I agree with the general consensus that it is a self inflicted injury. the drunk has only himself to blame for his actions.

But on the other hand that does not make an excuse for the four emergency medical workers. In such a profession the safety of the patient must be seen as a necessity of the job both as a morality of the nature of the work as well as having a legal status as a required obligation. By allowing a drunk to exit a van that was moving instead of stopping when his intentions became clear to even open the doors of the van let alone have time to jump out.

Why did the van driver hopefully sober, quick of reaction, thought and aware of his surroundings as a driver not attempt to stop before a man so drunk and disorganised manage to exit the van?. Why instead did he continue to...." In an ambulance speeding through Staten Island,"
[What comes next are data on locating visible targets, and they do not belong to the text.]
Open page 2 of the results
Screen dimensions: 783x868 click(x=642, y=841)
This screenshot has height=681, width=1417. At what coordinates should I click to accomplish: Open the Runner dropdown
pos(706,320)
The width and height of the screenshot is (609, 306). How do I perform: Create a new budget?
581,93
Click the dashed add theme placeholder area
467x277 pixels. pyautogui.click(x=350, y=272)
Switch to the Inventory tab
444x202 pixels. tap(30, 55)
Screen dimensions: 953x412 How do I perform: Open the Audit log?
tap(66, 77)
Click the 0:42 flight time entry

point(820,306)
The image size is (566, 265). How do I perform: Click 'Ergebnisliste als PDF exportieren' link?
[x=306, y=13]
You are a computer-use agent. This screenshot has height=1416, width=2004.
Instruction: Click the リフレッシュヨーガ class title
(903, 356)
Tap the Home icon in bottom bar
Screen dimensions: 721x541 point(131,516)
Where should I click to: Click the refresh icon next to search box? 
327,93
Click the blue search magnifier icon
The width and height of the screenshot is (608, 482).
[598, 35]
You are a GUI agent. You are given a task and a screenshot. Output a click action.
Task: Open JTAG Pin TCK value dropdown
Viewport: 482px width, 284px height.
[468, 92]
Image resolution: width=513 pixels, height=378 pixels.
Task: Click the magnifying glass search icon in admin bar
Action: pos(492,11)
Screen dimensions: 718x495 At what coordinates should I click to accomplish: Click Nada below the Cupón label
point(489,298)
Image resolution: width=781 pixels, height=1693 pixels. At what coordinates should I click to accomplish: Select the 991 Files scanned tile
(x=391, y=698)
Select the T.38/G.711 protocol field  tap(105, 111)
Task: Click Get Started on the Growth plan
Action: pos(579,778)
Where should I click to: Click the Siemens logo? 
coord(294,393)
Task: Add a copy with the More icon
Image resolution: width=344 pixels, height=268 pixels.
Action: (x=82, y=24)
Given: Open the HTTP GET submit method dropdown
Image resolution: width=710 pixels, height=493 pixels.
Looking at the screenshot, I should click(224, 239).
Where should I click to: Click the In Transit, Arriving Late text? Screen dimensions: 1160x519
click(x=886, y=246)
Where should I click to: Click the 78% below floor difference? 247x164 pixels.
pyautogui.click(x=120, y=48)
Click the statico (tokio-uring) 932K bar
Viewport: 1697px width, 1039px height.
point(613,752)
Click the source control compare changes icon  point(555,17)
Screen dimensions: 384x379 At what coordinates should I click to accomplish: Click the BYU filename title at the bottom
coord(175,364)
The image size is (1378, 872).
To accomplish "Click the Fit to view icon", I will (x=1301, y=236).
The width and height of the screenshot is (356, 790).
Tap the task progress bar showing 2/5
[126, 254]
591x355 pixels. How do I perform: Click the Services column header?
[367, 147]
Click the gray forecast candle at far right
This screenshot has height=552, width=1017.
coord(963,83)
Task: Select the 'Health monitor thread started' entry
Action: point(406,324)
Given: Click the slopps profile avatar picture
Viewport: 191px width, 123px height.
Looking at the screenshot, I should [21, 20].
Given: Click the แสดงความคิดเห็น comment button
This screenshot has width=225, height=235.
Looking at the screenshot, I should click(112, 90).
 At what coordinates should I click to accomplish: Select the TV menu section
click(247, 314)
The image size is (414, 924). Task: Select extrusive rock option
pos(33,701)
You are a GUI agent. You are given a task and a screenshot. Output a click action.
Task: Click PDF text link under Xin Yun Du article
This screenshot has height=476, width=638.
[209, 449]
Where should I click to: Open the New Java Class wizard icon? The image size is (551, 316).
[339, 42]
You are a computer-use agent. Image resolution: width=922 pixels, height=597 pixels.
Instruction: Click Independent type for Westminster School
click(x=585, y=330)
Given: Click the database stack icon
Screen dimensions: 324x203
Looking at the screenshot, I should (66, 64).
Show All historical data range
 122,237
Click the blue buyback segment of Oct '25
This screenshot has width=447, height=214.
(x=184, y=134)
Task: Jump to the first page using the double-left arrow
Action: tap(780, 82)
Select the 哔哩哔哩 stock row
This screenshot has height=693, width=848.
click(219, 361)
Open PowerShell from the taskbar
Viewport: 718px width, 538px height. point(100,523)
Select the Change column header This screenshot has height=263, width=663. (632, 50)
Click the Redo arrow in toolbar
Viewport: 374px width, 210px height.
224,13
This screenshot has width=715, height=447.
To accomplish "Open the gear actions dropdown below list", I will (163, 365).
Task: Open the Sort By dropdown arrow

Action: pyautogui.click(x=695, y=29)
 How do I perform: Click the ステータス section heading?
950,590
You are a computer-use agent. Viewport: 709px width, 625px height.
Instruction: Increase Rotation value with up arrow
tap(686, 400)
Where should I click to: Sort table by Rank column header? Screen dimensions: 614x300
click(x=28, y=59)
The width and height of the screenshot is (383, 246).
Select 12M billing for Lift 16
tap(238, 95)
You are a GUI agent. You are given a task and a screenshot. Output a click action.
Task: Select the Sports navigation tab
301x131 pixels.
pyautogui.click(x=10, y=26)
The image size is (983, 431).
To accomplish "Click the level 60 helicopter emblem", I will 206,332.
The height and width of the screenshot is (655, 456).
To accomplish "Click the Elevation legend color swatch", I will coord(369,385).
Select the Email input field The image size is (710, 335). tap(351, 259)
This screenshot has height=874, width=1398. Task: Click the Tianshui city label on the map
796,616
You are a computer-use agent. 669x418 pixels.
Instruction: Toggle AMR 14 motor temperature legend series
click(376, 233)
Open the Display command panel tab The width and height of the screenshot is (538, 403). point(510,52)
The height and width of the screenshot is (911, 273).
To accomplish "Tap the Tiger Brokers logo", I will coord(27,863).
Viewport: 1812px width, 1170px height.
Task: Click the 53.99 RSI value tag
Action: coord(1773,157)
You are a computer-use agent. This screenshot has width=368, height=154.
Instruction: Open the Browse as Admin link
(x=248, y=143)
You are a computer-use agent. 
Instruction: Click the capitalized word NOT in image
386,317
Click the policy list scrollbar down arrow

His first duty should be to the safety of the patient in the van not the time it takes him to deliver another person to a hospital. The other three are also culpable as they should have had quicker reaction times than a man so drunk he would walk out of a moving van. Even if they failed to do anything to physically restrain him they could have warned the driver to stop.

There is a divider between the drivers compartment and the back.

I wouldn't think the driver even knew what was happening and even if he did, I doubt he could have reacted in time.
 
There is a divider between the drivers compartment and the back.

I wouldn't think the driver even knew what was happening and even if he did, I doubt he could have reacted in time.

That would be for a jury to decide. They would have more facts . Where as all we have is a badly written article in which no attempt to stop the van was made or even slow it down.